Tuesday, 2 January 2018

Adamsz. Bolswert’s etching (with engraving), “Farmhouses”, 1614


Adamsz. Bolswert (aka Boëtius Adamsz. Bolswerd) (1580–1633)

“Farmhouses”, 1614, plate 5 from the series of 20 plates, “Landscapes with Farmhouses”, after a drawing by Abraham Bloemaert (aka Abraham Bloemaart) (1564–1651) held in the École des Beaux-Arts, Paris. (See the complete series in the British Museum nos. D,7.112-129 and D,7.162)

Etching with engraving on fine laid paper trimmed outside the image borderline with thread margins
Size: (sheet) 15.1 x 24.4 cm
Numbered on plate within the image borderline to the right of shading at the left corner: “5” (almost completely erased).

Roethlisberger 1993 234 (Marcel Roethlisberger & Marten Jan Bok 1993, “Abraham Bloemaert and his sons: Paintings and prints”, 2 vols, Ghent, cat. no. 234, pp. 196–7); Hollstein 342

The British Museum offers the following description of this print:
“Plate 5: Farmhouses. Landscape with a man seen from behind in central foreground and carrying two buckets, a house with thatched roof beyond, some large jugs lying around; after Abraham Bloemaert.”

See also the description of the print at the Rijksmuseum: http://hdl.handle.net/10934/RM0001.collect.84304

Condition: crisp, well-printed, museum-quality impression in pristine/faultless condition (i.e. there are no tears, holes, folds, abrasions, stains or foxing), trimmed outside the image borderline with thread margins.
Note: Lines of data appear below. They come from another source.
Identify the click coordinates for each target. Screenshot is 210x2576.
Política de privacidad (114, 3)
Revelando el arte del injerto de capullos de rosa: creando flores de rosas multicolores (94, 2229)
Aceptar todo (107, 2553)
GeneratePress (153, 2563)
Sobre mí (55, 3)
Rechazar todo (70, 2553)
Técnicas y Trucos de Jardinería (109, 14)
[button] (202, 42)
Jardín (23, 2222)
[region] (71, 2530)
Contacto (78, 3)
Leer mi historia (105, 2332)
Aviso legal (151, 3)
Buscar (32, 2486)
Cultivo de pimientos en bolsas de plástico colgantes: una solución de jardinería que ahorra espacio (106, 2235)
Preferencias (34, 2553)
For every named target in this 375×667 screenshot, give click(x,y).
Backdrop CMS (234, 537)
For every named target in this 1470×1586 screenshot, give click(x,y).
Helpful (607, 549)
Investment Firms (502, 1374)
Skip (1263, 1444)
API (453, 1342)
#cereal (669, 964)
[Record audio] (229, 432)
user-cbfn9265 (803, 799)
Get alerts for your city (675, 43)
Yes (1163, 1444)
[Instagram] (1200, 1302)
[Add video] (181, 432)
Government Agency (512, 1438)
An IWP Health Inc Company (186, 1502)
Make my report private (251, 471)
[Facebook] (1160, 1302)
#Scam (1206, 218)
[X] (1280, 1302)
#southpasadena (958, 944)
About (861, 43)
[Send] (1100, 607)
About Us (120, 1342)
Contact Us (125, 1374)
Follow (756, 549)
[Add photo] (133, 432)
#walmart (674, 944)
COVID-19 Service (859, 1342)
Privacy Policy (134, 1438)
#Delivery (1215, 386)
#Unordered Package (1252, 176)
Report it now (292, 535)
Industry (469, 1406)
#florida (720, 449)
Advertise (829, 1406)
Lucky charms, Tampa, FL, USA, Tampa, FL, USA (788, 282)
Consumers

I am selling this superb impression of an exceptionally rare print, for the total cost of AU$287 (currently US$224.80/EUR186.29/GBP165.72 at the time of posting this listing) including postage and handling to anywhere in the world.

If you are interested in purchasing this marvellously expressive mannerist landscape revealing a vision of landscape forms so soft that they seem shaped like clay, please contact me (oz_jim@printsandprinciples.com) and I will send you a PayPal invoice to make the payment easy.

This print has been sold


This image of farmhouses is far from an everyday way of looking at them. They are what I wish to describe as “special.”

I can envisage that a viewer could see this print by Bolswert as simply a well-executed copy of his former master’s—Abraham Bloemaert’s—drawing. From my way of looking at the linework, however, this is not the case. Bolswert’s lines have a uniquely personal, signature-like, quality to them. In short, this print is not a line-for-line copy of the original drawing based on close observation, but rather it is a translation of what Bolswert saw in Bloemaert’s drawing by the sense of touch. In short, Bolswert has reshaped this rural scene like a blind person might model the form of how each featured subject “feels” like in terms of tactile (haptic) sensory experience.